Bij het niet naleven van deze controlerichtlijnen en andere van toepassing zijnde bepalingen, behoudt het VAF het recht om alle betalingen aan de aanvrager te staken of geen nieuwe aanvraagdossiers van de aanvrager te aanvaarden.
Het VAF mag geen steun toekennen aan bedrijven in moeilijkheden. In dit opzicht heeft de aanvrager een meldingsplicht t.o.v. het VAF. Xxxxx voor een begunstigde kan worden opgeschort tot deze begunstigde uitstaande steunbedragen die door een besluit van de Europese Commissie onverenigbaar zijn verklaard, heeft terugbetaald.

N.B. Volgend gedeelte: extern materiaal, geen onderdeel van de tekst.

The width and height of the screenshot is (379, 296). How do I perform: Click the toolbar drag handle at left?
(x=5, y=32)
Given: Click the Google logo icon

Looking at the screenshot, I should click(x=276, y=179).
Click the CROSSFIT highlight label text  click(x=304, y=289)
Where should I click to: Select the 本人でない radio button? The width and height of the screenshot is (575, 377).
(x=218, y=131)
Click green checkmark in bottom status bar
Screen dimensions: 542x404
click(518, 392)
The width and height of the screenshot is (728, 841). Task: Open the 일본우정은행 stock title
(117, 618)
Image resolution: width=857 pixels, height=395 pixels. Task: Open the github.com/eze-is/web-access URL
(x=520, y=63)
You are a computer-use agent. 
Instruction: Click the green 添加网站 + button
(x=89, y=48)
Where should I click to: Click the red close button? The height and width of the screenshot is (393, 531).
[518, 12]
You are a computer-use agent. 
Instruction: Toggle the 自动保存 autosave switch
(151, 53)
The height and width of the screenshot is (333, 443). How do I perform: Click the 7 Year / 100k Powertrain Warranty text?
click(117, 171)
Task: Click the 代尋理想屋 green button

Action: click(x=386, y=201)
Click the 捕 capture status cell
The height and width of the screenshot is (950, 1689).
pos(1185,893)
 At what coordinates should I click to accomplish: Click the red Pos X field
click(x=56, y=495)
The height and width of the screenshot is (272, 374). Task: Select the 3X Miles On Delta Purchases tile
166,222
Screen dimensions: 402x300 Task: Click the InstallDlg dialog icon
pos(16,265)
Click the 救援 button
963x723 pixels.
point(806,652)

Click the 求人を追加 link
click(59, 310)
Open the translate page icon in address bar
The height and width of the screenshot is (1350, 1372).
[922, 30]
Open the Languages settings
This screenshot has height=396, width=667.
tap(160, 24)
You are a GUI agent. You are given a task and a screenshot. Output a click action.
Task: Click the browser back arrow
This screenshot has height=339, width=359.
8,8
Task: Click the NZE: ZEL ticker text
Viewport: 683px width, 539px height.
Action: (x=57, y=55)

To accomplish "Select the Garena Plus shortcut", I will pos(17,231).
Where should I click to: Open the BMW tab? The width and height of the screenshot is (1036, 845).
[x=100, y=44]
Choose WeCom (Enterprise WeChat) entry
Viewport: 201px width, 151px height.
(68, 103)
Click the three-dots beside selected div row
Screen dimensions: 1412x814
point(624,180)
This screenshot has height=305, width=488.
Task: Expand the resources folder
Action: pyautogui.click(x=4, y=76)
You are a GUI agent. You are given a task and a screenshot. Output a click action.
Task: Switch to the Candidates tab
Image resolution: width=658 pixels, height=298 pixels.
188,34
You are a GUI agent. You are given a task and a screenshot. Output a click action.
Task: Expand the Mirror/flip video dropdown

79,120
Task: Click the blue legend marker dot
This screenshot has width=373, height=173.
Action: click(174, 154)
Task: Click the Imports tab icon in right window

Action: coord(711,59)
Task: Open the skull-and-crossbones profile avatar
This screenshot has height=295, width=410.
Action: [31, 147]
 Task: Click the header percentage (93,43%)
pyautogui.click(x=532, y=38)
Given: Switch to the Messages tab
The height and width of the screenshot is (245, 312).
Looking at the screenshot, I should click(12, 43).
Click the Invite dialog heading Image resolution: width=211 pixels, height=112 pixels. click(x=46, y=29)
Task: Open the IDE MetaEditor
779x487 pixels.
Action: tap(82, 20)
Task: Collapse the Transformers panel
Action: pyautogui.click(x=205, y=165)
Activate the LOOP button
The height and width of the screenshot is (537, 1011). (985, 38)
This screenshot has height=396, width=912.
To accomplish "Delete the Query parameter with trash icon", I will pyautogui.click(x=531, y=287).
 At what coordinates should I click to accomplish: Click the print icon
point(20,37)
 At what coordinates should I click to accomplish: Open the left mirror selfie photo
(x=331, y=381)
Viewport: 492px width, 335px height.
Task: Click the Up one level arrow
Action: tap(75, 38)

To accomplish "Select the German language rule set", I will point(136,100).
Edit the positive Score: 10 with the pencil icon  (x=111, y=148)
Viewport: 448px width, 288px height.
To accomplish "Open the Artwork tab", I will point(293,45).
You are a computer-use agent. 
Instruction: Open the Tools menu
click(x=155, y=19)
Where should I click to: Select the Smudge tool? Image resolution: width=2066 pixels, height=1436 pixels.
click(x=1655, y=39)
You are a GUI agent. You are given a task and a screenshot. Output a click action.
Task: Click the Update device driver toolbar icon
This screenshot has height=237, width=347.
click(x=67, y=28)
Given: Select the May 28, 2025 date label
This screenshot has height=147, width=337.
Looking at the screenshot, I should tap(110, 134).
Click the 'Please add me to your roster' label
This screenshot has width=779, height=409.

2. Algemene basisprincipes
2.1. Initiële budget en financieringsplan
Bij de steunaanvraag via MyVAF en later bij het technisch dossier wordt er aan de aanvrager gevraagd om een budget- en financieringsplan voor te leggen voor de audiovisuele creatie. Dit budget- en financieringsplan is één van de hoekstenen van het project en dient voor het VAF als vertrekbasis voor de financiële evaluatie van de audiovisuele creatie. Het budget en de financiering moeten bij aanvraag (en bij opmaak van het technisch dossier) ingevuld worden in de daarvoor voorziene module op MyVAF. Als bijlage wordt er een overzicht toegevoegd van prestaties geleverd door verbonden partijen, intern personeel en participaties (zie verder). Dit budget- en financieringsplan dient als vertrekbasis voor de controle.
De aanvrager dient in zijn budget- en financieringsplan telkens alle kosten en opbrengsten van een vorig stadium van het project mee te nemen in het volgende stadium. Dus voor het Filmfonds en Mediafonds moeten in het budget- en financieringsplan van ontwikkelingssteun de kosten en opbrengsten van eerder verkregen scenariosteun mee opgenomen worden en in het budget- en financieringsplan van productiesteun moeten de kosten en opbrengsten van eerder verkregen scenario- en ontwikkelingssteun mee opgenomen worden. Voor het Gamefonds moeten in het budget en financieringsplan van productiesteun de kosten en opbrengsten van eerder verkregen preproductiesteun mee opgenomen worden.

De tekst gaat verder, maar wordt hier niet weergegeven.